MBA / MS / Grad School · Primly Community

what to do after an MBA if you can't land a job in the field you targeted

laidoff_lena · 4 replies

i did not expect to be writing this post.

I did my MBA specifically to pivot from B2B marketing into product management. Two years of top-15 program, all the APM/product externships I could get, coffee chats, the whole playbook. Graduated in May 2025. It is now June 2026 and I have 14 months of post-MBA job search under my belt. I have not landed a product role.

So let me share what I've actually learned, because most MBA career content is written by people who found jobs.

First: the APM programs everyone tells you to target are insanely competitive. I applied to 23 of them. Got to final rounds at 4, offers at 0. These are often 1-2% acceptance rates with candidate pools entirely made of strong MBA grads from similar programs.

Second: the 'your MBA will open doors' advice is real but incomplete. It opens the right doors only if you interview well and have a compelling pivot narrative. I thought I had a good story. I apparently didn't communicate it as well as I thought.

What I've done instead: I took a senior marketing strategy role at a startup that didn't require the MBA bump. It pays less than I wanted, but it has real product surface area. I'm building a case for an internal move in 12 months.

Things that have actually helped: Being really honest with myself about my interview performance, not just blaming the market Finding companies where marketing and product overlap (PLG companies, consumer tech) Targeting roles with 'marketing manager, product' or 'growth strategist' in the title as stepping stones Not catastrophizing. the MBA is not wasted. it opened the door to this role and the network is still warm.

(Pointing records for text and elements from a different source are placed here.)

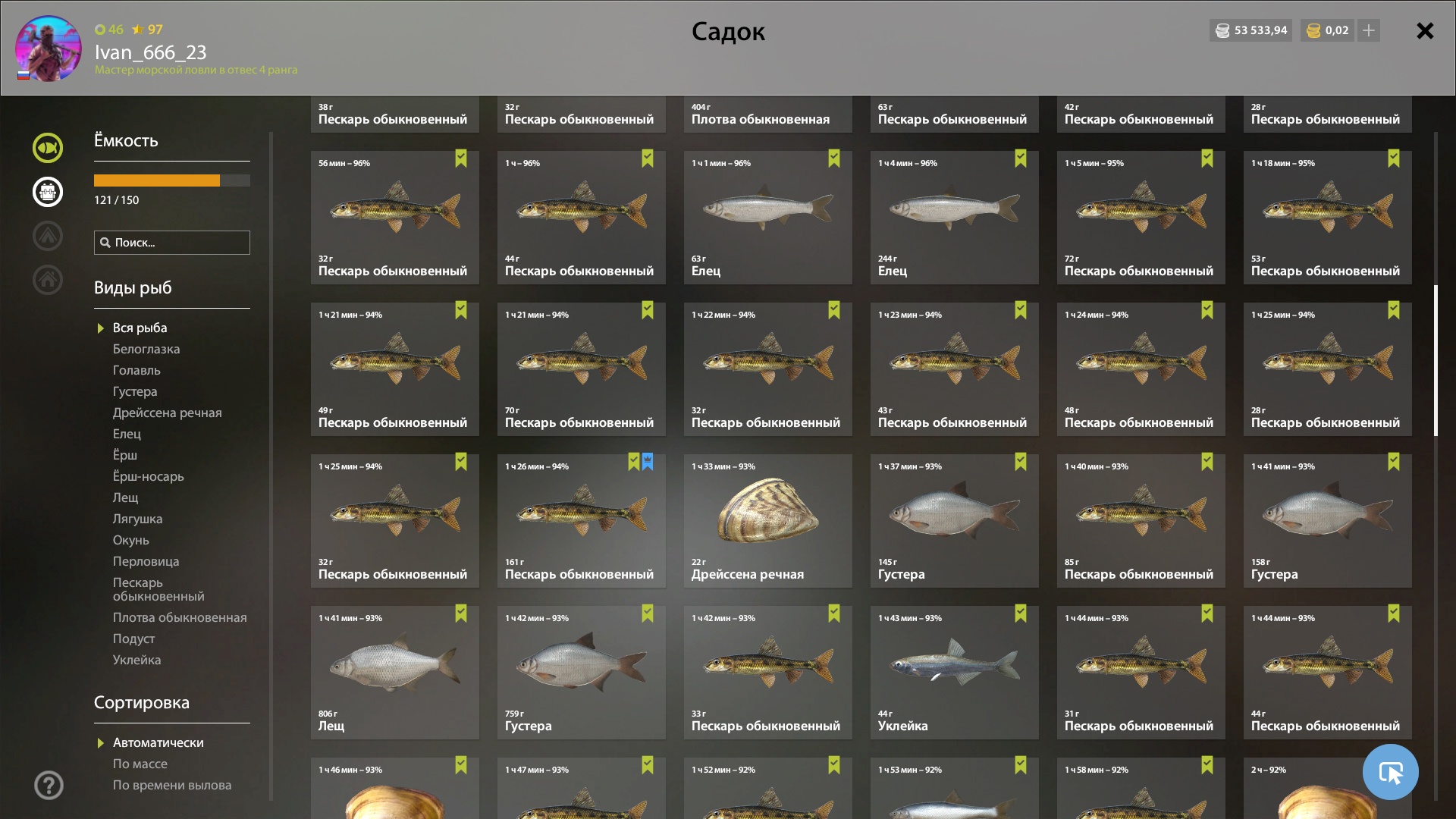1456x819 pixels.
Task: Open the home storage sidebar icon
Action: click(48, 280)
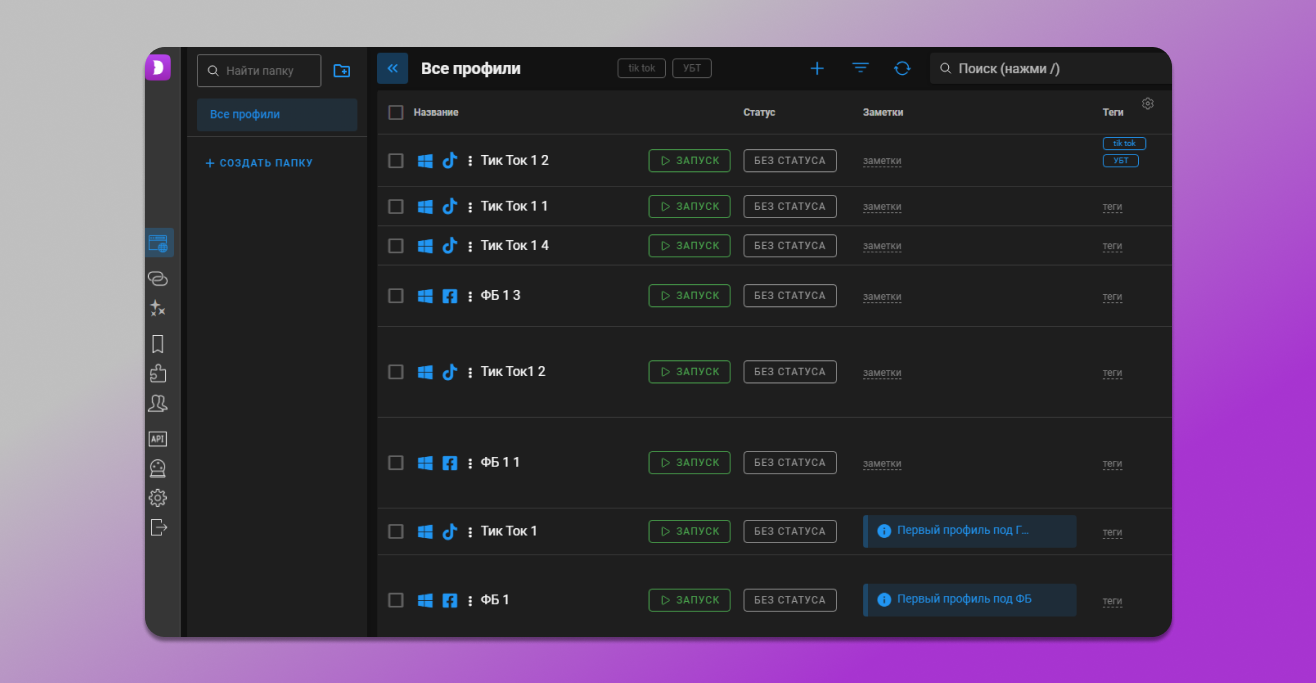Click the add new profile plus icon

pyautogui.click(x=817, y=68)
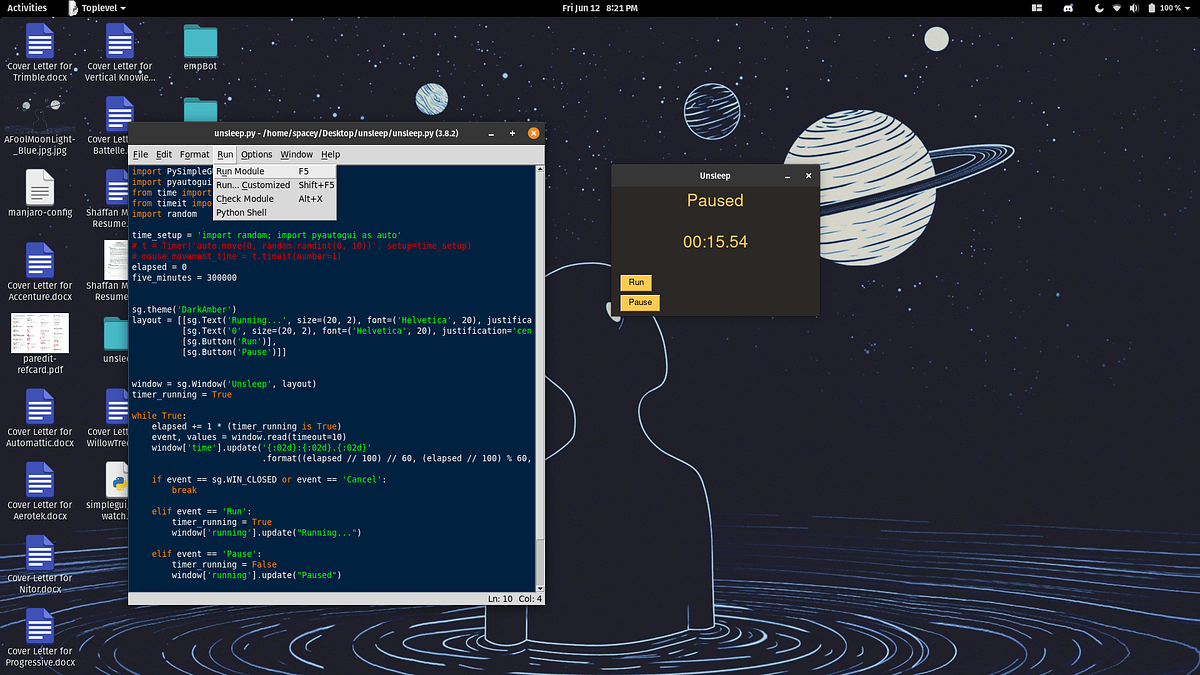Select Run Module from the Run menu
This screenshot has height=675, width=1200.
pos(238,170)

If you're in this situation: don't try to land the dream pivot role in one move. Try to get closer. Work your way there.

4 replies

apm_aisha

This is really honest and I appreciate you sharing it. I'm a current APM and a lot of the MBAs I've seen in interviews struggle to articulate WHY product specifically, not just what PM is. The 'I want to own the product' answer is not enough. We're looking for people who've already been doing product-adjacent work and can point to specific decisions they influenced.

laidoff_lena

Yeah, in retrospect I was describing the job title, not demonstrating the mindset. That distinction took me way longer to understand than it should have.

jordan_pm

Honest post. I've seen a lot of MBA grads come into PM interviews and basically interview for the concept of being a PM without showing they've done the work. The ones who succeed usually have a very specific product failure story they own. Not a success. A failure with a lesson.

recruiter_rita

On the market side: 2025-2026 has genuinely been one of the harder windows for MBA-to-PM transitions I've seen in a decade. Headcount is still compressed. I'd be gentler with yourself about the timing. You're not just competing with your cohort. Everyone is compressed into fewer open reqs.